The story of ispc: more on optimizations and performance (part 8)

It wasn’t quite fair to describe volta as a dumb compiler earlier; we’ll revisit that topic today.

Not only were a number of the language features carefully designed to map well to CPU hardware, but a number of custom optimization passes for LLVM IR turned out to be important for keeping performance competitive with intrinsics. Many of them were influenced by the early users at Intel and their close scrutiny of volta’s assembly output.

Uniform

The uniform qualifier is one of the most important language features for performance.

uniform is a type qualifier that describes a value that’s the same across all of the SPMD program instances being executed. It corresponds to a scalar value and maps nicely to the CPU, which I’m told supports scalar computation as well as SIMD. The concept has been an easy one for programmers to pick up and has a direct mapping to how CPU intrinsics programmers structure their code.

Declaring a variable to be uniform can give two benefits:

Any control flow based on a uniform value is just like control flow in regular programs: all of the SPMD program instances follow the same path, and we don’t need to worry about updating the execution mask.
Memory access of uniform values is easy to handle and efficient: for example, a uniform read corresponds to a simple scalar load.

My first exposure to the general idea of uniform came from the RenderMan Shading Language (RSL), which turns out to be a SPMD language that operates on grids of points to be shaded. It also has a uniform keyword, signifying a value that is the same for all points. As far as I know, RSL implementations never targeted SIMD CPU hardware, but scalar CPU implementations maintained a mask of which points were active and could apply uniform for similar benefits for control flow.
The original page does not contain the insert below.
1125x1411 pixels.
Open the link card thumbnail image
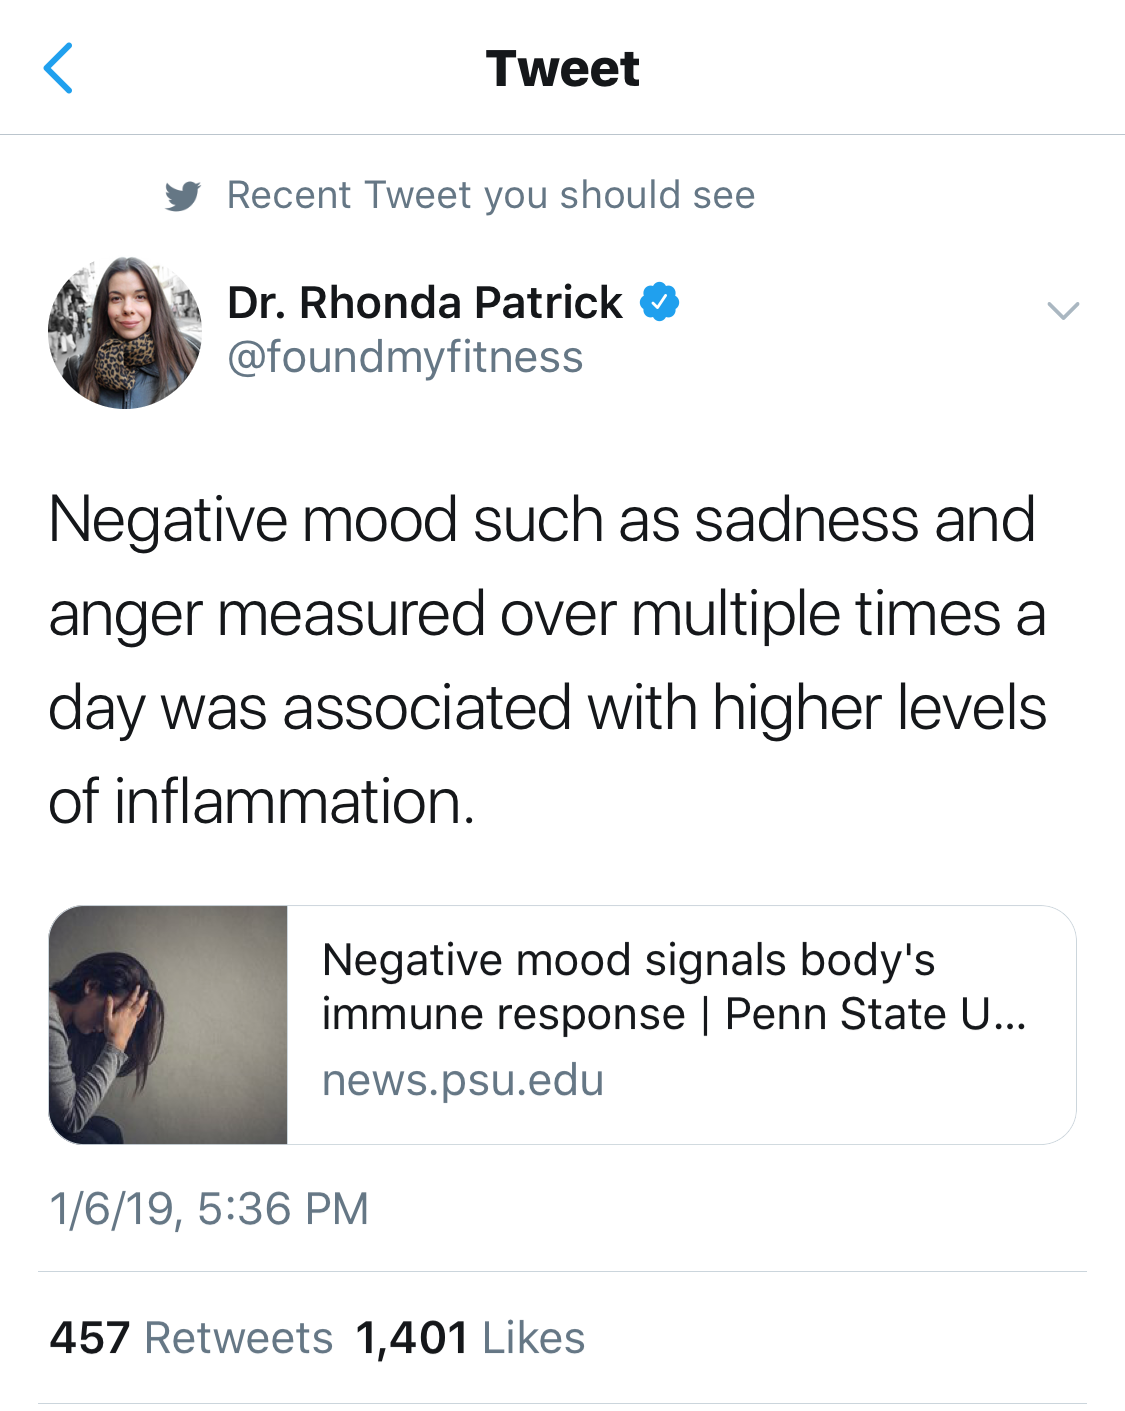168,1024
Closing the circle, it was fun when Pixar posted a note about the benefits of using ispc for shaders a few years ago.

It turns out that RSL had originally been designed for custom SIMD hardware in the 1980s, and it also turns out there were precursors to uniform in other SPMD languages of that era that targeted multiprocessors; again, see the ispc paper for more on previous work in this area.

Minimizing masked instructions

Handling the all details of masked vector computation can cause a fair amount of bloat in x86 assembly. It turned out to be worthwhile to design some of volta’s language features to make it possible to foster situations where the compiler could determine that all of the program instances were active and take advantage of that in code generation.
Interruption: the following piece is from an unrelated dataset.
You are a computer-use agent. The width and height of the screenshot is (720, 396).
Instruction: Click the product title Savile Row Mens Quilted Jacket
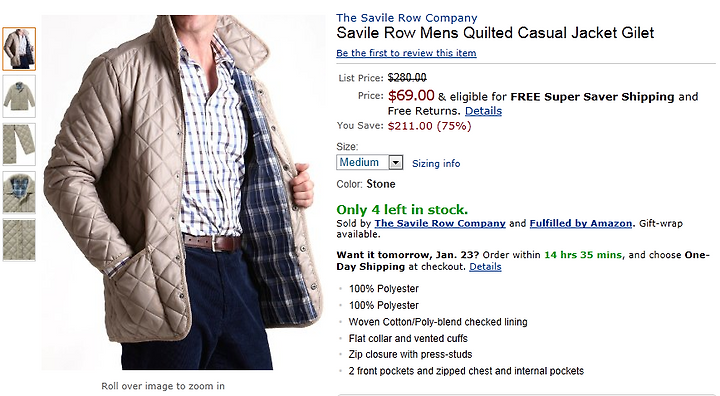(x=495, y=33)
One example of that is a specialized loop construct that volta provides, foreach.¹ It describes a loop over one or more dimensions where SPMD program instances are mapped to a given range of values.
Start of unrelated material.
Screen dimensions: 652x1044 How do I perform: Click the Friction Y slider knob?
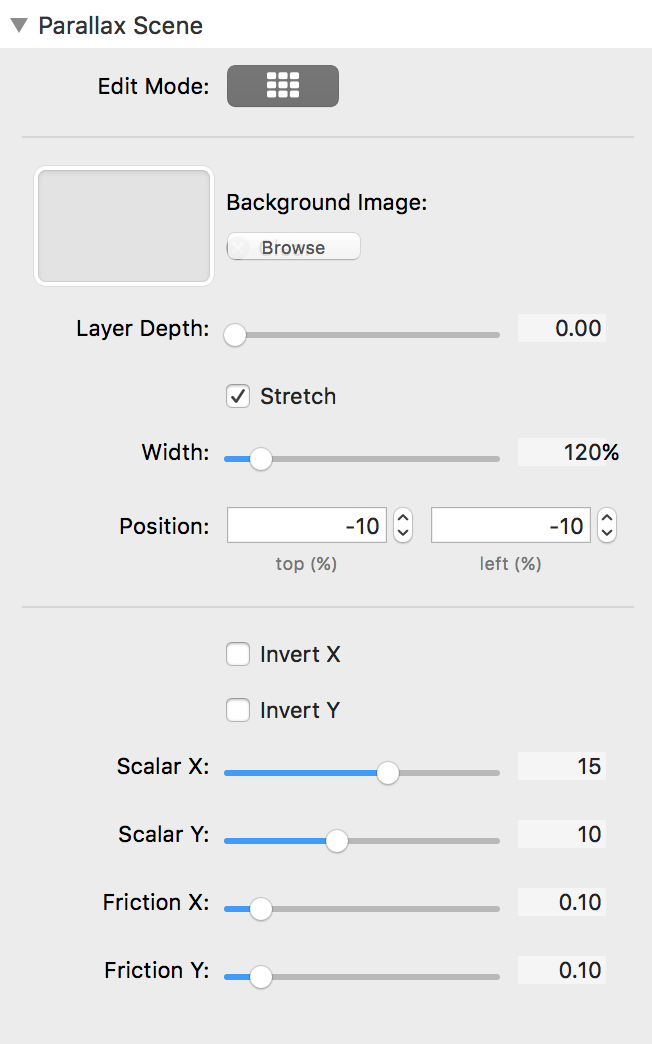[x=260, y=977]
We’ll use this short volta function as an example in the following; presumably it’s obvious what it does:

void increment(uniform float ptr[], uniform int count) {
    foreach (i = 0 ... count) {
        ptr[i] += 1;
    }
}

Consider now a foreach loop over 130 values with an 8-wide SIMD target: there will be 16 loop iterations where the execution mask is all on that take care of the first 128 values. Then, there will be a single iteration at the end with a mixed mask for the ragged extra two elements. ispc/volta generates two versions of the code for the loop body, the first one specialized for an all-on mask.

Modern ispc generates this AVX2 assembly for the unmasked iterations, plus the extra few instructions to see if another loop iteration is needed and then jump to the appropriate place:

	vaddps	(%rdi,%rdx), %ymm0, %ymm1
	vmovups	%ymm1, (%rdi,%rdx)

Just what you’d want, unless you’re the sort of person who’s bothered by a possibly-unnecessary use of an unaligned vector store. Assuming count is large, the vast majority of iterations will just run that code.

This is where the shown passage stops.